WHAT YOU NEED TO DO
As the answer, set down the lines below from the one containing "The image size is (995, 467)." through the one containing "Open the program", exactly and inclusively, and no others.

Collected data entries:
BEGIN

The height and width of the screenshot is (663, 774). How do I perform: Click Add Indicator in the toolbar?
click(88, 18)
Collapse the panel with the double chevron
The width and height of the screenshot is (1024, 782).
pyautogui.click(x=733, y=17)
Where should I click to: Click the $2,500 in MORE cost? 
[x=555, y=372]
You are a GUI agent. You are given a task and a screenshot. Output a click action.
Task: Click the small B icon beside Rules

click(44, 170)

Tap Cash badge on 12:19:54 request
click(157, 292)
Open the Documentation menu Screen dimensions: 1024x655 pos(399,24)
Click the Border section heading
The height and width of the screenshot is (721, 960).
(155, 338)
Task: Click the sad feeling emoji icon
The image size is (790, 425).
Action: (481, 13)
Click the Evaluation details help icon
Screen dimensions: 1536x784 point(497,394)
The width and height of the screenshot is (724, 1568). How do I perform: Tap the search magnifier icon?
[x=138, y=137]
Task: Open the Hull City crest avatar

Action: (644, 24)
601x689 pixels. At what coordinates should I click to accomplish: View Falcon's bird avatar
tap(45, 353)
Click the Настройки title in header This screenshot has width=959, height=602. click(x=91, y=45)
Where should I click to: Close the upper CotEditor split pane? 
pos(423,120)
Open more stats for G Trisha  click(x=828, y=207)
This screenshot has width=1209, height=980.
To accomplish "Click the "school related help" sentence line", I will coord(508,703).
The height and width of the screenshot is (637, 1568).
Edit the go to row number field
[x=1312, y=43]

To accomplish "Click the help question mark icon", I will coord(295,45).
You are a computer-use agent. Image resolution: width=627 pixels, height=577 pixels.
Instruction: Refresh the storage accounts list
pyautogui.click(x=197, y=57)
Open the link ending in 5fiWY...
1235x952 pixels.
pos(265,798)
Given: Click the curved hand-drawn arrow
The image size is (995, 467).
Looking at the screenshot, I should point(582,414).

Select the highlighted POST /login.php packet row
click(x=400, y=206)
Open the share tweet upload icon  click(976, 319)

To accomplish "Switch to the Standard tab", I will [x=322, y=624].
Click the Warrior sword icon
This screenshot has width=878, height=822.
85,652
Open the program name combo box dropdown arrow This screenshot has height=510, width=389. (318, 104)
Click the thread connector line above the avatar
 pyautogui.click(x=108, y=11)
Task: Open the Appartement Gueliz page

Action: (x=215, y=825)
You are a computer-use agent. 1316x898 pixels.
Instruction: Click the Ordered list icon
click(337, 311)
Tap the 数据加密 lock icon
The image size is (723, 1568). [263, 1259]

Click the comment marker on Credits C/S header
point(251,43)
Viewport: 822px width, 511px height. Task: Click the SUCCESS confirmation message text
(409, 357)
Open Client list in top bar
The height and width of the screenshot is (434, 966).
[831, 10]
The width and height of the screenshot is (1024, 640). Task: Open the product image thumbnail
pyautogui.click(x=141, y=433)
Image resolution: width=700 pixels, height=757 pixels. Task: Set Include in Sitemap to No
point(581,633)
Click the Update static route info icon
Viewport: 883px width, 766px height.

END

COMPLETED EXERCISE
The image size is (995, 467).
Looking at the screenshot, I should point(582,414).

Select the highlighted POST /login.php packet row
click(x=400, y=206)
Open the share tweet upload icon  click(976, 319)

To accomplish "Switch to the Standard tab", I will [x=322, y=624].
Click the Warrior sword icon
This screenshot has width=878, height=822.
85,652
Open the program name combo box dropdown arrow This screenshot has height=510, width=389. (318, 104)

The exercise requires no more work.